Last what you need - is correctly deploy. First you should add
/etc/redis.conf
file with daemonized option (in development env I use non daemonized redis server, but you can do what you want) in your production server:
daemonize yes
pidfile your_project_folder/shared/pids/redis.pid
port 6379
timeout 300
databases 1
dbfilename dump.rdb
dir your_project_folders/shared/
appendfsync everysec
vm-enabled no
You also can make your custom conf file, just look at http://redis.io Last, what I made for my deploy.rb (capistrano):
before :deploy do
run "/usr/bin/redis-server /etc/redis.conf"
end
namespace :deploy do
task :restart_redis do
run "/usr/bin/redis-server /etc/redis.conf"
run "cd #{deploy_to}/current; script/rails runner -e production 'Event.async_increase_visits'"
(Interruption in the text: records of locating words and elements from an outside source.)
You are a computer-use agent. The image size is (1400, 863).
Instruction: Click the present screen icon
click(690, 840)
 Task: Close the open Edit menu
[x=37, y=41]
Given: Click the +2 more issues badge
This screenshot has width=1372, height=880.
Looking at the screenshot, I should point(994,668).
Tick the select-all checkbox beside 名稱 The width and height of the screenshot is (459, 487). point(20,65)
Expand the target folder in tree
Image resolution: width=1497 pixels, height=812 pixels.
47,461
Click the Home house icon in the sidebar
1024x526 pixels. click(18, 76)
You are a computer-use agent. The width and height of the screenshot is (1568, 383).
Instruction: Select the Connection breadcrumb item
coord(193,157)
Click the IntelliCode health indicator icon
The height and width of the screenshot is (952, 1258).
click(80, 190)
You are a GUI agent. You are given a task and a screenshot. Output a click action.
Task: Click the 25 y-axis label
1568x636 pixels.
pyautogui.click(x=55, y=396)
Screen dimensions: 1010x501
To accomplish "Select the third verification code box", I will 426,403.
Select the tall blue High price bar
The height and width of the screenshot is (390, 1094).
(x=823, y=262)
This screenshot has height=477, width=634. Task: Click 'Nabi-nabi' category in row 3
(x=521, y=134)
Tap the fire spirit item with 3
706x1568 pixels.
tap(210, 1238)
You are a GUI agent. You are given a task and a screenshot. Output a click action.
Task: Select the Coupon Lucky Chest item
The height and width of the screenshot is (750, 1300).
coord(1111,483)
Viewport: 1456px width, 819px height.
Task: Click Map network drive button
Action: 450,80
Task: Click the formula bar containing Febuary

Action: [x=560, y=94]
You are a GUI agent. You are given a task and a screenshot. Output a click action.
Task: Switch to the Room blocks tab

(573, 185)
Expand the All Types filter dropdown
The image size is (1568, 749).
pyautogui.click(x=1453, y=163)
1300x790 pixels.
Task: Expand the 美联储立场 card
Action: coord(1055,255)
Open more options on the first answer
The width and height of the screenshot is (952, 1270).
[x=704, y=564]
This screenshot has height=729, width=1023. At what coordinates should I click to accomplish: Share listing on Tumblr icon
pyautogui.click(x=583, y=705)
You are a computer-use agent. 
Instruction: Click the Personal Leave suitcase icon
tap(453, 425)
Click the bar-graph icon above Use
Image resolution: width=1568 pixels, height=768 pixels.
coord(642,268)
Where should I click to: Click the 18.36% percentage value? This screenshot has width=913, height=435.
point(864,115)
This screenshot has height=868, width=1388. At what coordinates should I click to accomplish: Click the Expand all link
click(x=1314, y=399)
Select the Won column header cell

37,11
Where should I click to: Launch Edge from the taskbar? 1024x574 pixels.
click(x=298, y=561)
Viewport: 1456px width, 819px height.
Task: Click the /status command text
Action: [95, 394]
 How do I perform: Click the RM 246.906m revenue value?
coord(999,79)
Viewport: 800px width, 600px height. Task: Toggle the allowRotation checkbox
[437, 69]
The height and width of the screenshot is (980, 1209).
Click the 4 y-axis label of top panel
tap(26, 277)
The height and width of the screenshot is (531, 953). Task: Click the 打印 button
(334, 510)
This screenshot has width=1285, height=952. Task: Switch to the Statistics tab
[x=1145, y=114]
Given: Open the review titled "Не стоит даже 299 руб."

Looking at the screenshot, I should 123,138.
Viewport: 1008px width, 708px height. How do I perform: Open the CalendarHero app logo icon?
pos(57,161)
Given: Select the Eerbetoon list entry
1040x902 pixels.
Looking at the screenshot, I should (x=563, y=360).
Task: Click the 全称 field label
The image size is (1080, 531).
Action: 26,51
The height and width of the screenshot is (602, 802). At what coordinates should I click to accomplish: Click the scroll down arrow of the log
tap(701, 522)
run "/usr/bin/redis-cli shutdown"
run "/usr/bin/redis-server /etc/redis.conf"
end
end
after :deploy do
run "cd #{deploy_to}/current; bundle exec whenever --update-crontab tixis"
end
Anyway, whenever has own cap task, but it doesn’t work for me.
Here I start redis-server before deploy (if it’s already started - nothing will happen). And after deploy I update cap tasks. For redis restart I made separate cap task because we don’t needed to restart it each time.
That’s all, now You have working async hit counting!